**Set task**:
Please render the rows below as a numbered list, from the line containing "Open the 帮助(H)" up to and including the line containing "The image size is (1432, 1072). 458,646", leaving out blank lines.

**Source material**:
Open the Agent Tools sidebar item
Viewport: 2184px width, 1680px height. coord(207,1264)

--

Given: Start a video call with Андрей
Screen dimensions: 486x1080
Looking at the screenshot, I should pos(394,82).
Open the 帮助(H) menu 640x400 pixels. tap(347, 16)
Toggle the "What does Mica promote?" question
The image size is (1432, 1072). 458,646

**Expected output**:
1. Open the 帮助(H) menu 640x400 pixels. tap(347, 16)
2. Toggle the "What does Mica promote?" question
3. The image size is (1432, 1072). 458,646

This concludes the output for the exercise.